Loss of appetite can be the result of a slowing metabolism, reduced calorific needs or a side effect of medication.  Being active will keep your metabolism fired-up.  If medication is the culprit, talk to your doctor about alternatives.   

Bored of eating alone?

Eating alone can take the joy out of food, making it more of a necessity, rather than a pleasurable activity.  Connect with friends and meet for meals. Take turns to cooking new recipes for each other.  Community halls and religious centers often offer senior luncheons.  You can get a freshly cooked meal and meet new people at the same time. 

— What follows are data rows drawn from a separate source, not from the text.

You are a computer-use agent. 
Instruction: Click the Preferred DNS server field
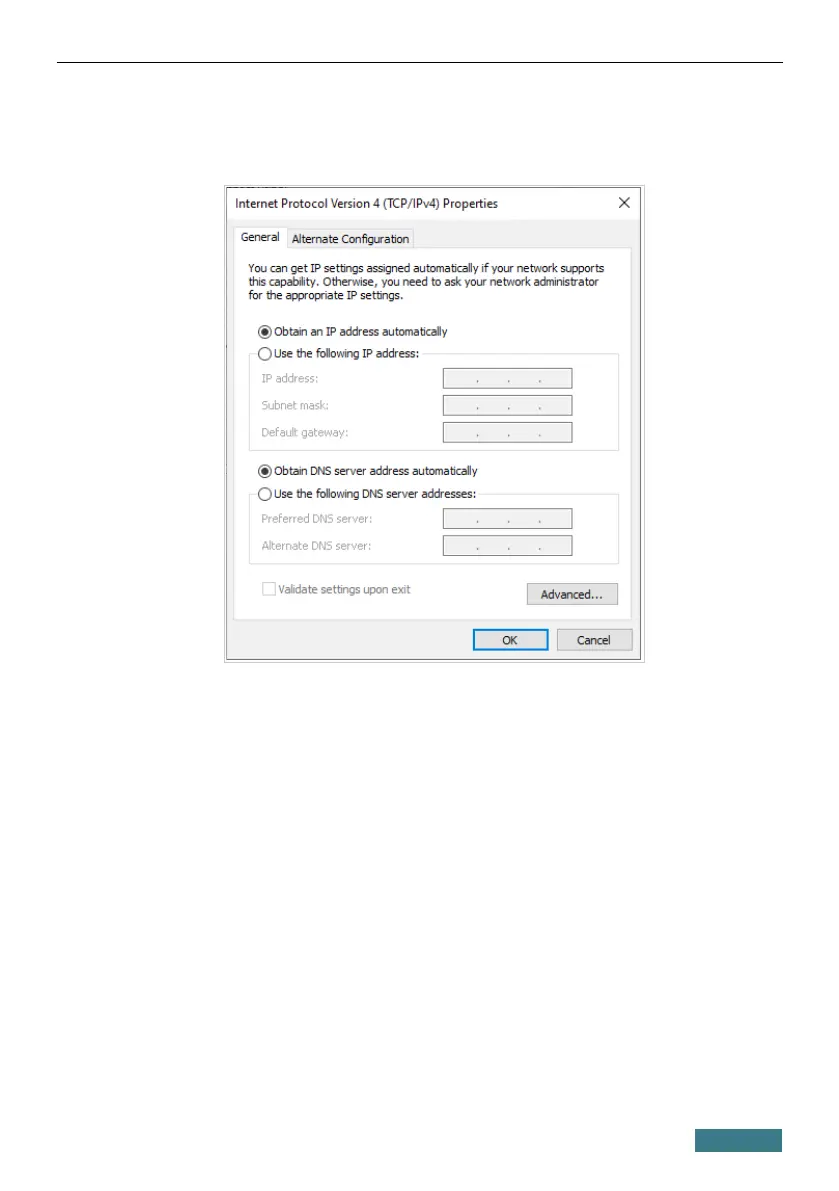coord(507,519)
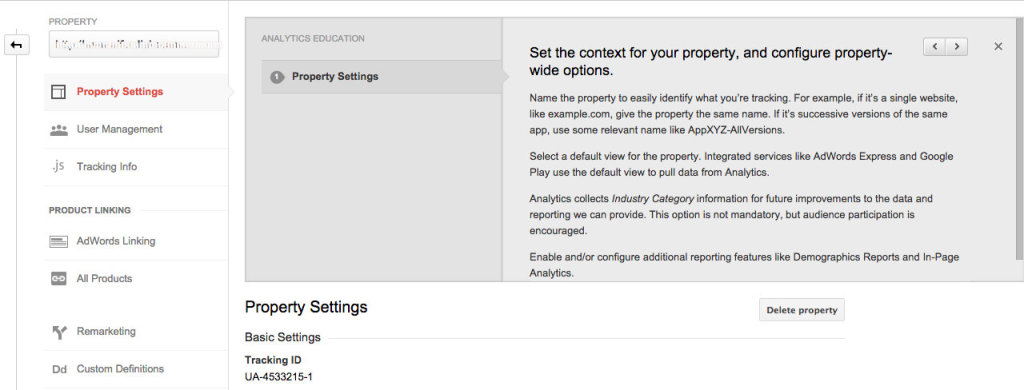Open Custom Definitions section
Viewport: 1024px width, 390px height.
[120, 368]
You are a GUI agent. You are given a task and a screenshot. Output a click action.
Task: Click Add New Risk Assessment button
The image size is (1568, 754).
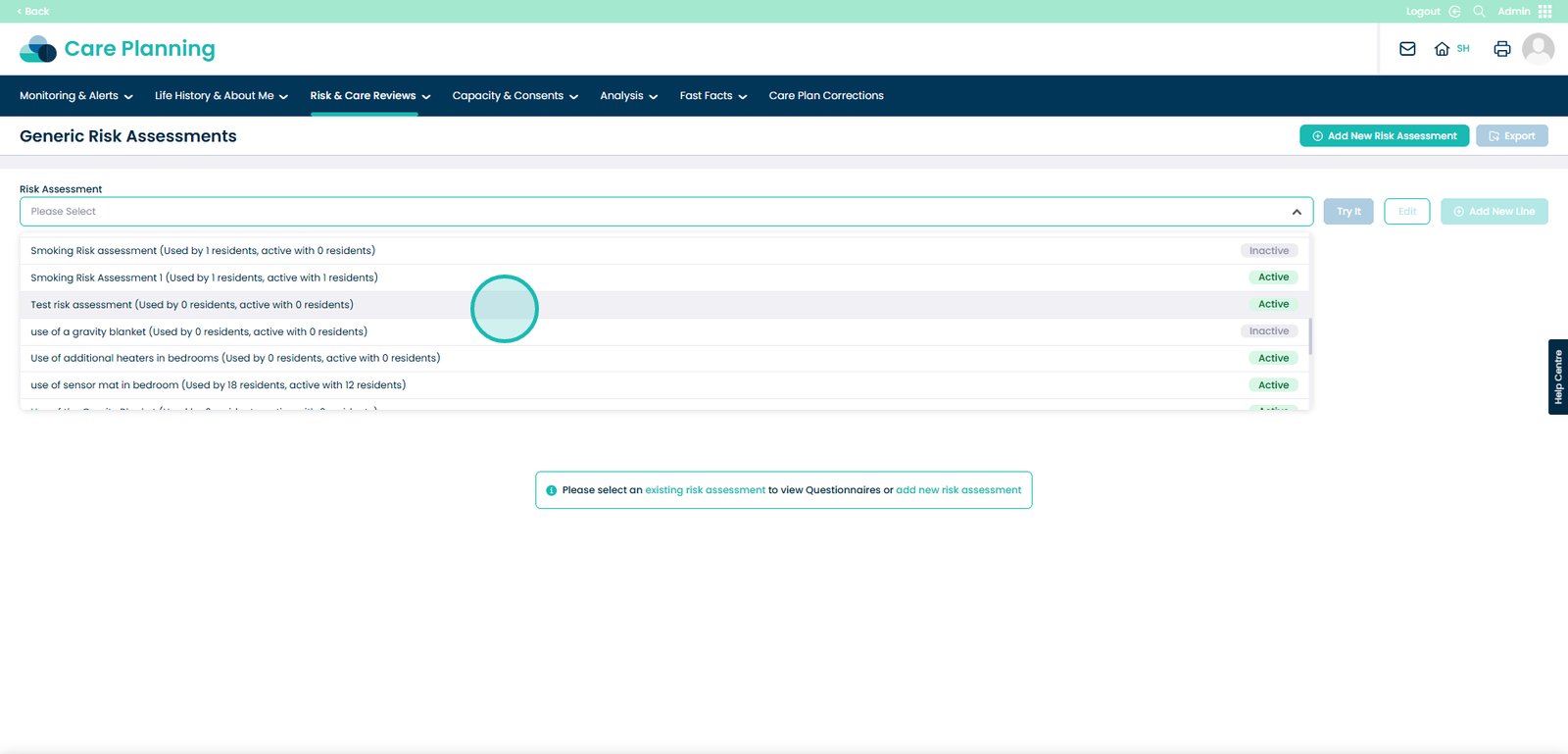click(1383, 136)
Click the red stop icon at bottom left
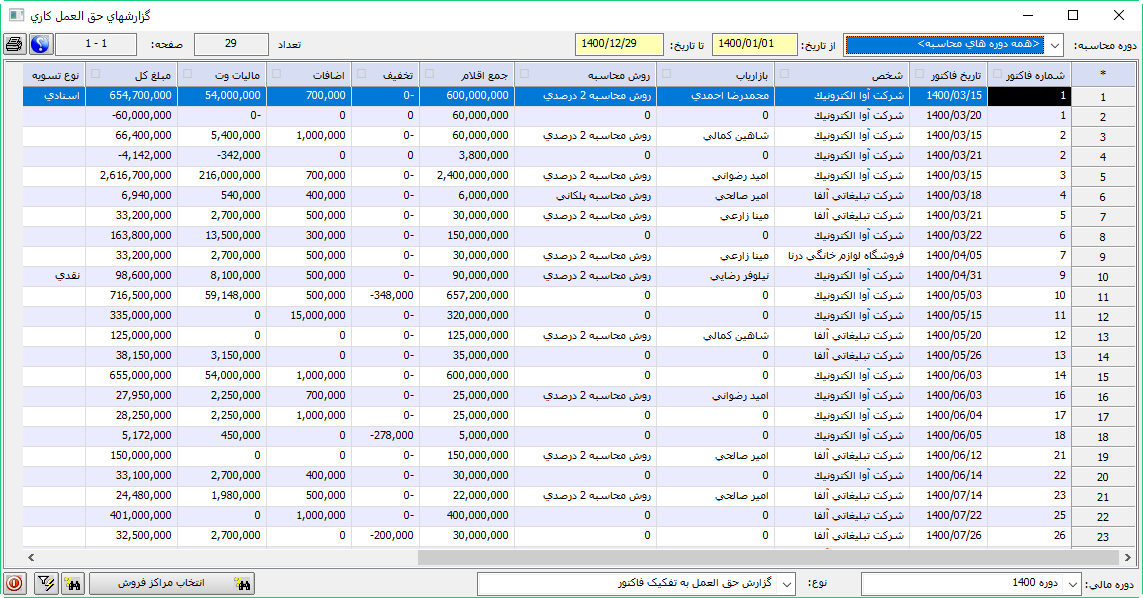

Problems digesting vegetables?

Digestion slows down as we age.  Fiber-rich vegetables can take a toll on the gut causing bloating and discomfort.  Opt for vegetable soups and stews.  These are easier on the stomach but still provide all the nutritional benefits.  

Favorite meal not so tasty anymore? 

Taste buds change throughout our lifetime.  This is a great opportunity to explore new foods and seasonings to find out what tickles your taste buds.  Rather than relying on salt to make food tasty, choose healthy alternatives, such as garlic, lemon, turmeric or herbs.  

Difficulty swallowing foods?

Dehydration can lead to inadequate salivation.  This can cause foods to get stuck in the throat.  Drink at least eight 8-ounce glasses of water a day.  Take small sips with a meal to swallow foods more easily.